REQUIRED ACTION A:
Copy the passage of the Union County testing article from "During Wednesday’s Board" to "appointment for testing.", swapping "testing" for "COVID-19 testing" each time it occurs.
REQUIRED ACTION B:
Write the next part of the Union County testing article, picking up after its final sentence.

TEXT FOR ANALYSIS:
UCHD: Healthcare workers should receive priority for testing


Members of the Union County Board of Health practiced social distancing during its regular board meeting, as it was moved to a larger conference room and each member had their own table. (Journal-Tribune photo by Kayleen Petrovia)

Despite concerns surrounding the COVID-19 outbreak, Union County officials are asking residents to remain calm as tests are reserved for the most vulnerable.
During Wednesday’s Board of Health meeting, board members and Union County Health Department (UCHD) staff discussed why it is important to prioritize testing “critical infrastructure” workers, like healthcare providers.
“We need to make sure physicians are still there to take care of all the other issues that keep us alive every other day of the year,” Union County Health Commissioner Jason Orcena said.
Orcena said there is an “extremely low” capacity for testing in Ohio – a sentiment echoed by Ohio Gov. Mike DeWine.
However, Orcena said there is a common misunderstanding among the public that other areas have ease of access to immediate testing.
In areas with larger screening systems, Orcena said medical professionals first screen patients with moderate to severe symptoms. If those patients are ill enough to qualify for a test, they would then be assigned a time and appointment for testing.
“It’s not like a minute clinic,” Orcena explained.
Regardless, he said residents should not worry about testing because it has little impact on how patients are treated.

Stored data entries:
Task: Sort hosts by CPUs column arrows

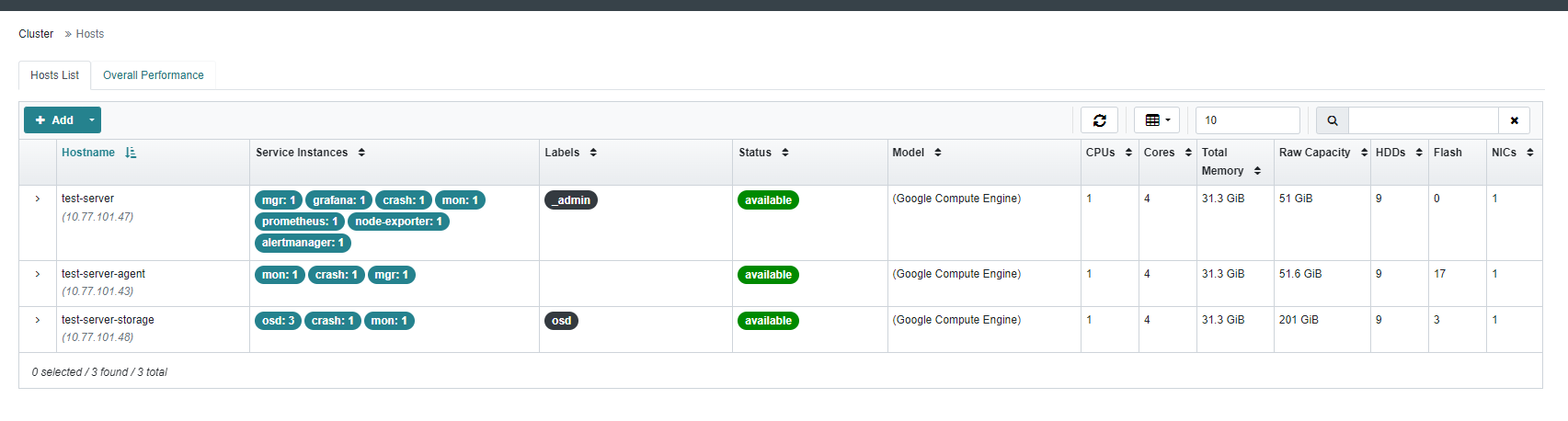Action: 1128,153
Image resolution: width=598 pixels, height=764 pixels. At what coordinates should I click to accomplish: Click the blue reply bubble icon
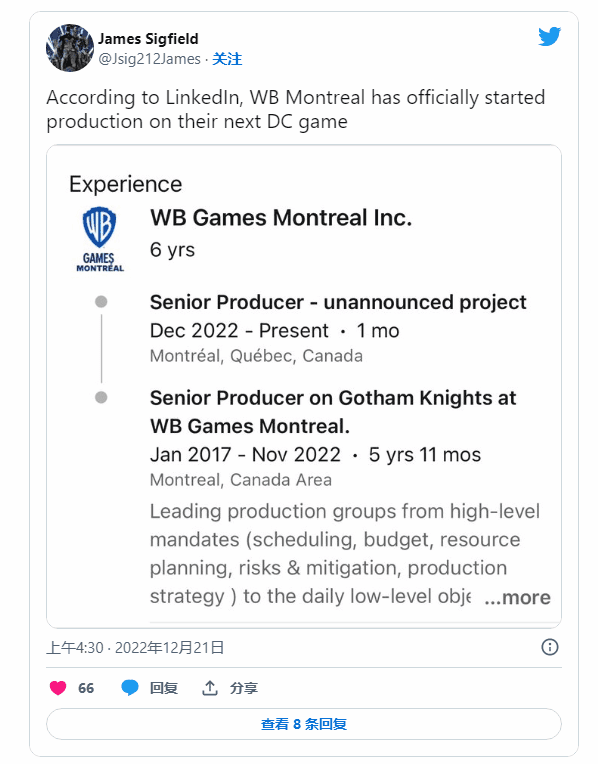[130, 688]
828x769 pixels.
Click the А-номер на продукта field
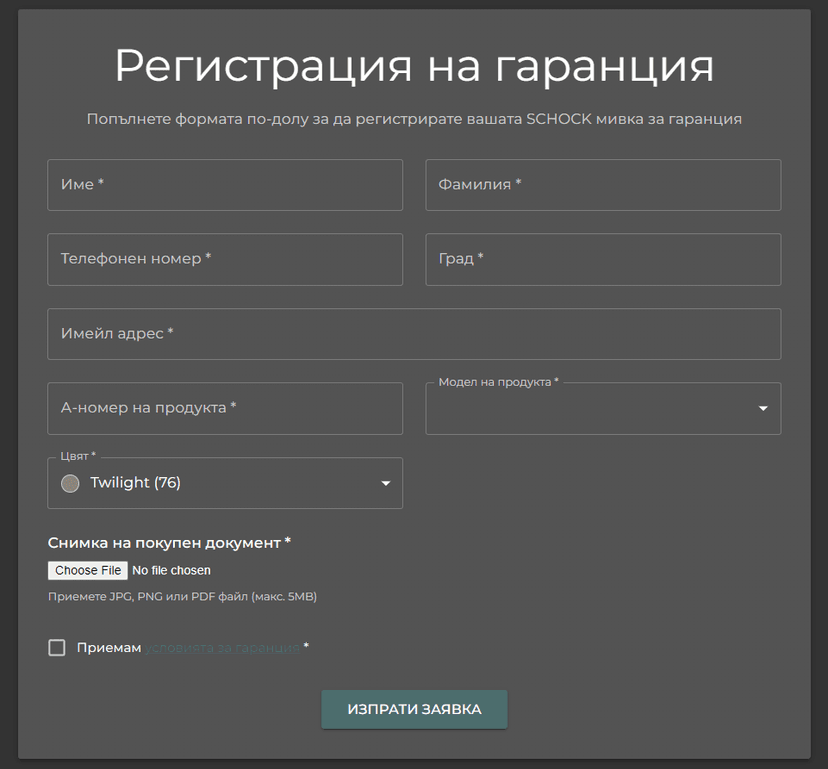click(225, 408)
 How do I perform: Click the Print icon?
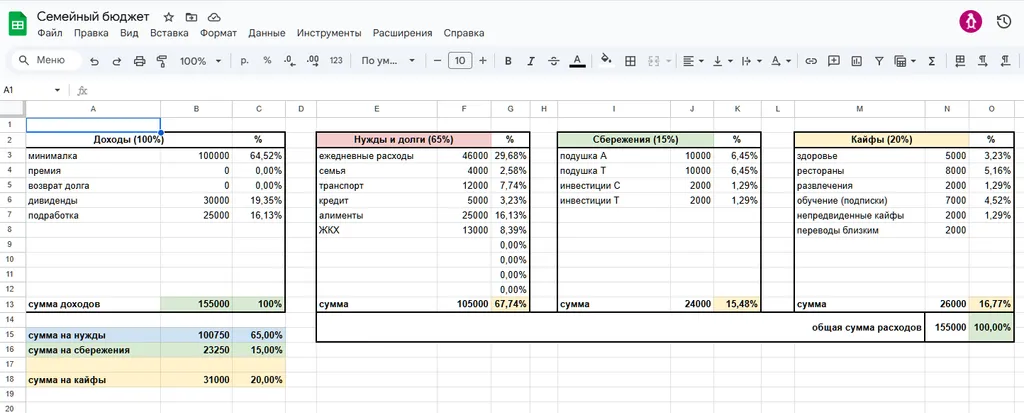coord(139,61)
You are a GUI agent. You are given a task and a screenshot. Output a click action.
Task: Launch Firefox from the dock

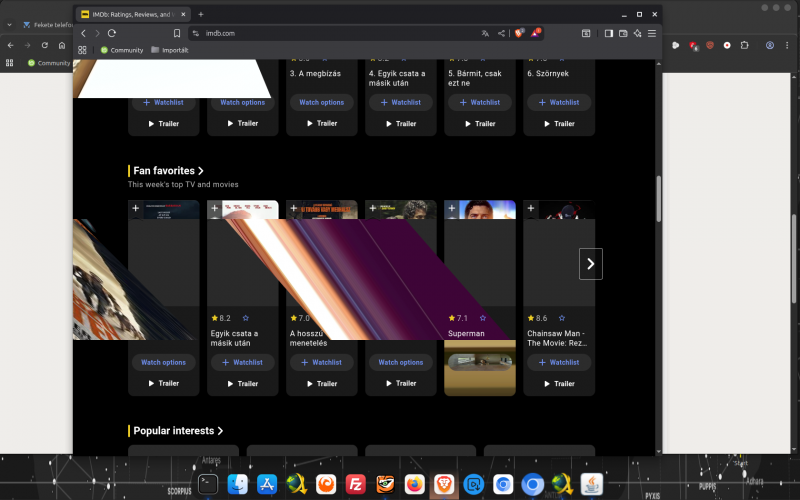414,485
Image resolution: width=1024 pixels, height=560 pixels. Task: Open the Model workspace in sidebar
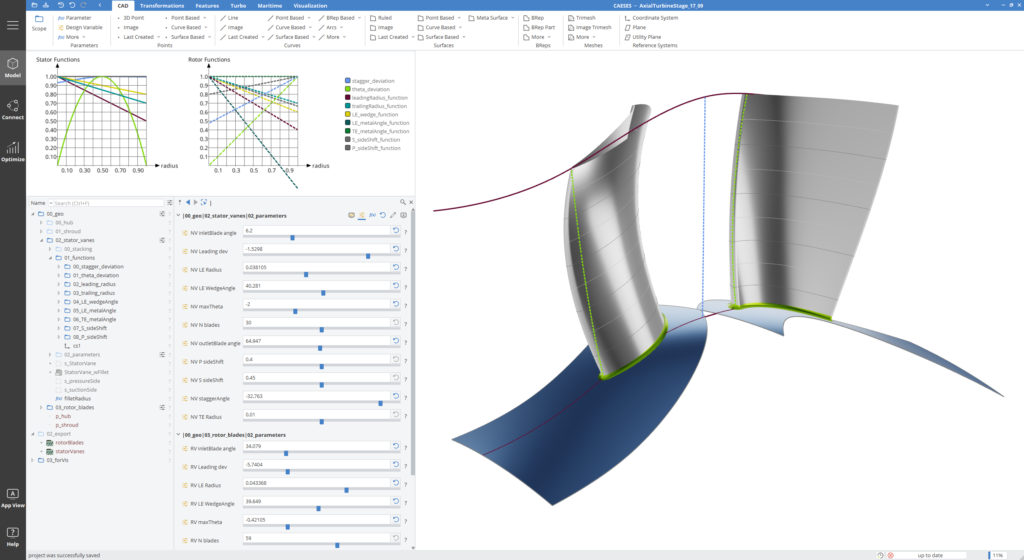[13, 67]
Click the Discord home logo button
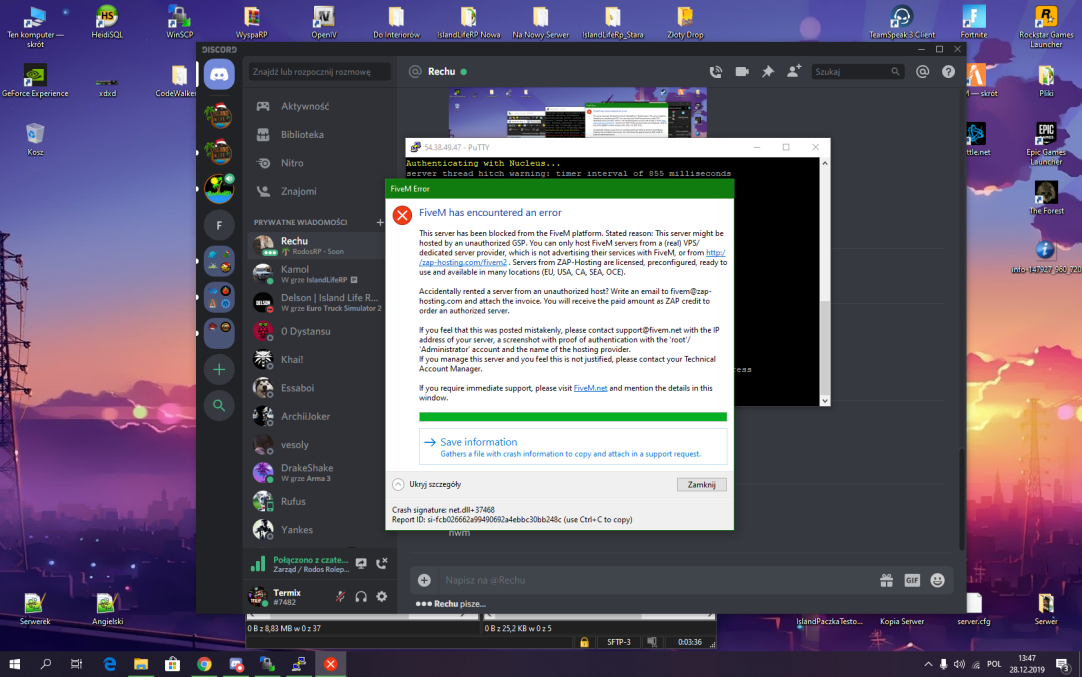 click(219, 74)
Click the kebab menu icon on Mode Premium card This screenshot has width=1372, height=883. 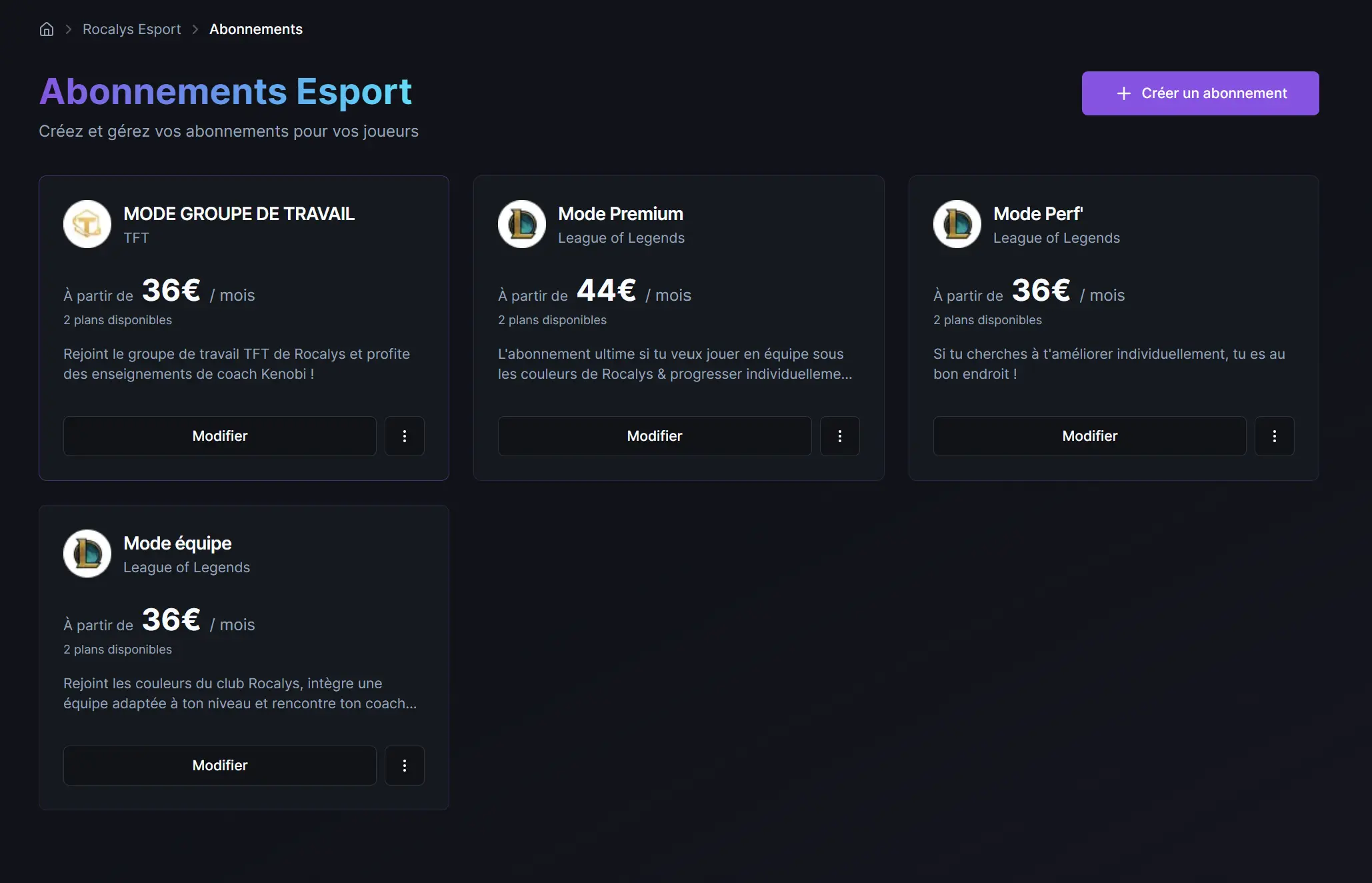839,436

RESPONSE A:
During Wednesday’s Board of Health meeting, board members and Union County Health Department (UCHD) staff discussed why it is important to prioritize COVID-19 testing “critical infrastructure” workers, like healthcare providers.
“We need to make sure physicians are still there to take care of all the other issues that keep us alive every other day of the year,” Union County Health Commissioner Jason Orcena said.
Orcena said there is an “extremely low” capacity for COVID-19 testing in Ohio – a sentiment echoed by Ohio Gov. Mike DeWine.
However, Orcena said there is a common misunderstanding among the public that other areas have ease of access to immediate COVID-19 testing.
In areas with larger screening systems, Orcena said medical professionals first screen patients with moderate to severe symptoms. If those patients are ill enough to qualify for a test, they would then be assigned a time and appointment for COVID-19 testing.

RESPONSE B:
“The thing about testing is it makes difference clinically,” Dr. Justin Krueger, board member, said.
Testing is used as a way to enforce isolation, but doesn’t change treatment otherwise, Krueger said.
Orcena said there is no therapeutic treatment for COVID-19. So, generally healthy people who experience symptoms of the coronavirus will be told to stay home and self-isolate whether they test positive or not.
Given that there are multiple confirmed cases of community spread in Franklin County, Orcena said the health department and partner agencies are acting as though there are cases in Union County – even though there are no confirmed cases.
“Guaranteed it’s here, no doubt,” Orcena said.
He said it is crucial to “manage what resources we have” because the seriously ill need the limited number of hospital beds.
Of those who have COVID-19, Orcena said about 80% will experience mild to moderate symptoms, whereas the risk is elevated for vulnerable populations like the elderly.
Not only do the vulnerable populations need to be protected, but the medical professionals who care for them, Orcena said.
He said testing is prioritized for healthcare providers and first responders because losing them to self-quarantines could potentially cripple the hospital system.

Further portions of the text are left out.